Get rid of unions and some more advantages of std::variant.
Let’s go back to C++17. It is already a while out there and a feature I really like is std::variant
.
It is handy in a lot of places. In all places you may have used unions before. Having an Interface which accepts a std::variant
which it does not use itself, but passes it further makes the interface slimmer and easier.
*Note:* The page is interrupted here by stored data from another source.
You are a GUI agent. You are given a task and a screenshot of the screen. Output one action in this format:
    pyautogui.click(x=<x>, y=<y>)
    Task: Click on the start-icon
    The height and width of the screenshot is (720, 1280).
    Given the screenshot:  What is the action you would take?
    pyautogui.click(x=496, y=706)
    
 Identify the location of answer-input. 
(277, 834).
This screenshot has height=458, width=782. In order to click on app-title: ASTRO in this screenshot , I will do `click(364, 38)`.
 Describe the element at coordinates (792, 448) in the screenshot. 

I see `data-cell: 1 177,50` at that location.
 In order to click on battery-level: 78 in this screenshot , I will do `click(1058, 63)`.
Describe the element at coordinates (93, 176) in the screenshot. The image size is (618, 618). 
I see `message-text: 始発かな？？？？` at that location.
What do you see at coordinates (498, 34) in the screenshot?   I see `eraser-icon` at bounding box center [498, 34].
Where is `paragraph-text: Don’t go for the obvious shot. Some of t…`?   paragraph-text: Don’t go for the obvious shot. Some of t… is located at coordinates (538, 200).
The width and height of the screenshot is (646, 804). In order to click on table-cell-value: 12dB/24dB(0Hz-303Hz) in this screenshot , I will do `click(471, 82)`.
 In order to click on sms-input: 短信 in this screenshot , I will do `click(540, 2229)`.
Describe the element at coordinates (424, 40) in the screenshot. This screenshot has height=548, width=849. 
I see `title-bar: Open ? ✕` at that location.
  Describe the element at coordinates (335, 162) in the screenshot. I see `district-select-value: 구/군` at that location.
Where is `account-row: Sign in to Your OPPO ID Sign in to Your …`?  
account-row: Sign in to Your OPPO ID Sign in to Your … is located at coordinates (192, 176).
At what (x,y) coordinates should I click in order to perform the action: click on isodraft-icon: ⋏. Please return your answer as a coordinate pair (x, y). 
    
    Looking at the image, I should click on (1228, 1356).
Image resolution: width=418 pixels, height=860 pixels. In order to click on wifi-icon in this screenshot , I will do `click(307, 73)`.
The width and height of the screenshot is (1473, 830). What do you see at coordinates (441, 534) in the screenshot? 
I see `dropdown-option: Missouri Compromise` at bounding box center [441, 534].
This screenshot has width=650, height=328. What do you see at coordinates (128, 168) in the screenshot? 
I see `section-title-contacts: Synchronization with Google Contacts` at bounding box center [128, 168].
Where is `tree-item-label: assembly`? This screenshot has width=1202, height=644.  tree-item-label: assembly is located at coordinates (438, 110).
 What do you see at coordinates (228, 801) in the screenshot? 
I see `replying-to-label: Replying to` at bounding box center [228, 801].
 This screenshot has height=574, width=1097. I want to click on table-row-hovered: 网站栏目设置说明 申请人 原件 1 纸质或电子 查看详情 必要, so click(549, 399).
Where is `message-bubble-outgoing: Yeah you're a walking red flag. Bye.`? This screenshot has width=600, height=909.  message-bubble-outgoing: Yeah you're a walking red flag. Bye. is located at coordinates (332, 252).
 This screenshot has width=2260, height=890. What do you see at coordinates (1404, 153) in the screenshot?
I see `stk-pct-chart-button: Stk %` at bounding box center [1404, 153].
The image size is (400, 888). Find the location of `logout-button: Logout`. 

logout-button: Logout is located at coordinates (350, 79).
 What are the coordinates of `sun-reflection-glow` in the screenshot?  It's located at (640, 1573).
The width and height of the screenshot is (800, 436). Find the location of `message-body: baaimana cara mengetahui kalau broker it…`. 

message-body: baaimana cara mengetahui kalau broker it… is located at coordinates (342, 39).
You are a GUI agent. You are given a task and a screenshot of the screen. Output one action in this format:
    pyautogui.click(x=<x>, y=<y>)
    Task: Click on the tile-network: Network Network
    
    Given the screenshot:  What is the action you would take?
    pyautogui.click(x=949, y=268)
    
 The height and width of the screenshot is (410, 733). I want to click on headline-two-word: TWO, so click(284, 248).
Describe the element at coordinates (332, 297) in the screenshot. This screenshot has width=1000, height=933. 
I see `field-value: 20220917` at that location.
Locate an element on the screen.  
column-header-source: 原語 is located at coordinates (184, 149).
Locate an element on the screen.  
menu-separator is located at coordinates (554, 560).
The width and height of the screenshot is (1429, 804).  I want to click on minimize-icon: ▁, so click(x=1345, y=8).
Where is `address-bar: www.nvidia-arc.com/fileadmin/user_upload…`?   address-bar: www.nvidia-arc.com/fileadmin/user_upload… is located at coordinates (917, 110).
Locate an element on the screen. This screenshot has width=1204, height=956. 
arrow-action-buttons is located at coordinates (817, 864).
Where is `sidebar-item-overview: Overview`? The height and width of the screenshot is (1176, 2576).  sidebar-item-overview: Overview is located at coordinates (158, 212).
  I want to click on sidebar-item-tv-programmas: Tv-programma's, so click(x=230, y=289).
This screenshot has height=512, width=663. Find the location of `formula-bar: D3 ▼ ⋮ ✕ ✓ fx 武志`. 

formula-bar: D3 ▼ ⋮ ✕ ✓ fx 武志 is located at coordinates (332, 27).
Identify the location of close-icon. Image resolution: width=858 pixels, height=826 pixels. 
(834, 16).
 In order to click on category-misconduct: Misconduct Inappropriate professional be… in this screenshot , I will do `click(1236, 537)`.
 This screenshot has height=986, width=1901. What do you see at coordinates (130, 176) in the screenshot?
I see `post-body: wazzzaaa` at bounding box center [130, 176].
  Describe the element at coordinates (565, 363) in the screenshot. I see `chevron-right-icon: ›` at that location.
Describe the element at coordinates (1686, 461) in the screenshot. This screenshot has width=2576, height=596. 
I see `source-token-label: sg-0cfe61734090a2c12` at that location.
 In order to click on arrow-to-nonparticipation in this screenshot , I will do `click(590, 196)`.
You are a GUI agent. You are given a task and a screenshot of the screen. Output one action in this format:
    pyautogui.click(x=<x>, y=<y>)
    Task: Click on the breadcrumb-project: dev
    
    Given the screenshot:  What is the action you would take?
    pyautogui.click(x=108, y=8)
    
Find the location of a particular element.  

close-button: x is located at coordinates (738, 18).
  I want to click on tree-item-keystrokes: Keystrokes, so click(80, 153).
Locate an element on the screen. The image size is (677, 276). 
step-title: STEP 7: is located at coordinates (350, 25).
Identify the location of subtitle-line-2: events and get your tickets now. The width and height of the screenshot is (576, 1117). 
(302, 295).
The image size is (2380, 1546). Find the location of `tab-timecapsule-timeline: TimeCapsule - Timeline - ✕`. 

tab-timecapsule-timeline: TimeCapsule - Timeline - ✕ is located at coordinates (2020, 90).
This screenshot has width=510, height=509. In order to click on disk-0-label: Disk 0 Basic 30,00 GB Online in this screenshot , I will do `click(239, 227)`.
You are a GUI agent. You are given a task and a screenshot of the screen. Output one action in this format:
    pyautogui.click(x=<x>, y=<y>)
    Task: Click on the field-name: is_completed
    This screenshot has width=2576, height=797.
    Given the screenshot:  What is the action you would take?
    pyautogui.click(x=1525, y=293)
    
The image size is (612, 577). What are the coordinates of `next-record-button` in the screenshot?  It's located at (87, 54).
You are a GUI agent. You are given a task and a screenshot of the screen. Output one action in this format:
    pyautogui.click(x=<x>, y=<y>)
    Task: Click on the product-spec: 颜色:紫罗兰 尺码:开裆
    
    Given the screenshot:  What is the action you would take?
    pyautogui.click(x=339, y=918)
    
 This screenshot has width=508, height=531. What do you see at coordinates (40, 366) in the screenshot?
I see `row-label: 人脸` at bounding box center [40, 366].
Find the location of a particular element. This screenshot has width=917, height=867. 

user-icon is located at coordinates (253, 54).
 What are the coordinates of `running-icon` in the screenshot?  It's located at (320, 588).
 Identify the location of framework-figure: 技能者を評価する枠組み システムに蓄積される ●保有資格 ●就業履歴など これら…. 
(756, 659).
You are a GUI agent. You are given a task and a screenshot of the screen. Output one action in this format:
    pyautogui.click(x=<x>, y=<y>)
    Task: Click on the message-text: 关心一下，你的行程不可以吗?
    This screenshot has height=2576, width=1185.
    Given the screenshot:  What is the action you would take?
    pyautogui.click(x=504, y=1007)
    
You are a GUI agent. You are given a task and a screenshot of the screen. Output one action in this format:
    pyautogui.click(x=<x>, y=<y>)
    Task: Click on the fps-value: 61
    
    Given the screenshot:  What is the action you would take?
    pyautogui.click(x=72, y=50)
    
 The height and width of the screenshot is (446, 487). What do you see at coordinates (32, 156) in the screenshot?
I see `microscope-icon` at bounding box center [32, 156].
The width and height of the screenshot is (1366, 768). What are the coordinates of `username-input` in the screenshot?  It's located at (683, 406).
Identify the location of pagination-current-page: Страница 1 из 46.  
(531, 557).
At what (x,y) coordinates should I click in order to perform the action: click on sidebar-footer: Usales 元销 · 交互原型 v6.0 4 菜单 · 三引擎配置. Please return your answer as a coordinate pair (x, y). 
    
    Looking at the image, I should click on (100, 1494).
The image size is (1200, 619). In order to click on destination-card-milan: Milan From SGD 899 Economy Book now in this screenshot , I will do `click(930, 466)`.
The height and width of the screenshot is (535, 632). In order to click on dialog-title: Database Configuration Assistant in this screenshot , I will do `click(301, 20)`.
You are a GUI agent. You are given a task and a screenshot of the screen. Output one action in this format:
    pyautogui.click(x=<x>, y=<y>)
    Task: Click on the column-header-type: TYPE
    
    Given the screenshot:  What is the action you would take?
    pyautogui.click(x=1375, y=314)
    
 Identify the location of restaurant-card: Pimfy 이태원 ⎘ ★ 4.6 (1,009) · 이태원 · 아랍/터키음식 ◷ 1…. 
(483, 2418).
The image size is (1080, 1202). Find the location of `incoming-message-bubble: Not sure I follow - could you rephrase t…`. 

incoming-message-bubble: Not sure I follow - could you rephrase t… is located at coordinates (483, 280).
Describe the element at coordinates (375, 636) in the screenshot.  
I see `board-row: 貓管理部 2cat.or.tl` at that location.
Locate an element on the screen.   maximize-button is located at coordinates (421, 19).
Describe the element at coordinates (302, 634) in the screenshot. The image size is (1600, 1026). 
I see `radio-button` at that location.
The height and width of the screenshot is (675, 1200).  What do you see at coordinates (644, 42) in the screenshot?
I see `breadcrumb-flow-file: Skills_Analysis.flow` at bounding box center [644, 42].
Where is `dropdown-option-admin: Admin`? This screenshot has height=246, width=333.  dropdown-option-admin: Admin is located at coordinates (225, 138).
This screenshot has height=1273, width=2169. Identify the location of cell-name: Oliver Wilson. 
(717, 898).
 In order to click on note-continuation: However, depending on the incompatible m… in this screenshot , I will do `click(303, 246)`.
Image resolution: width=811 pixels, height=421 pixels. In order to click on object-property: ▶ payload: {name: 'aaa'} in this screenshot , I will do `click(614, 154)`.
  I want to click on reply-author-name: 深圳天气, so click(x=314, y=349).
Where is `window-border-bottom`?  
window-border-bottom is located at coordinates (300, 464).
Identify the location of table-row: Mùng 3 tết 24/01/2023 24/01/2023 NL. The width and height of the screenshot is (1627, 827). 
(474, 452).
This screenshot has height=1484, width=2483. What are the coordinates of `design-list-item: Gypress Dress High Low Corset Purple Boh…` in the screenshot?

You could have done that with templates, but using std::variant
is much more simple.
Let’s look at some code.
#include <string>
#include <variant>
#include <iostream>
using namespace std::literals;
void funcb(std::variant<int, std::string>& data){
if(auto pval = std::get_if<std::string>(&data)){
std::cout << "a string, how nice: " << pval << std::endl;
}
else{
std::cout << "not a string, something else" << std::endl;
}
}
void a(std::variant<int, std::string>& data){
std::cout << "size is " << sizeof(data) << std::endl;
funcb(data);
}
int main(){
std::variant<int, std::string> s = "AString"s;
std::variant<int, std::string> z = 3208;
a(s);
a(z);
return 0;
}
Ok, so we are able to pass things without bothering. I mean in this case it has been easy, we have a string and an integer. So is there another way than these std::get_if
? Indeed. Use std::visit
.
std::visit
in combination with lambdas is really great. You are using templates without a single template parameter. It is so nice, elegant and not too hard.
#include <string>
#include <variant>
#include <iostream>
using namespace std::literals;
void a(std::variant<int, std::string>& data){
std::cout << "size is " << sizeof(data) << std::endl;
std::visit([](auto&& arg){
using T = std::decay_t<decltype(arg)>;
if constexpr (std::is_same_v<T, int>){
std::cout << "int " << arg << '\n';
}else if constexpr (std::is_same_v<T, std::string>){
std::cout << "string " << arg << '\n';
}
}, data);
}
int main(){
std::variant<int, std::string> s = "AString"s;
std::variant<int, std::string> z = 3208;
a(s);
a(z);
return 0;
}
The lambda in the std::visit
is using constexpr
. This will reduce the generated functions to a minimum. The lamba here act like a template and we do a specialization there so it handles all types correctly.
I found this pretty useful also for some kind of serialization. So you have it all in one place.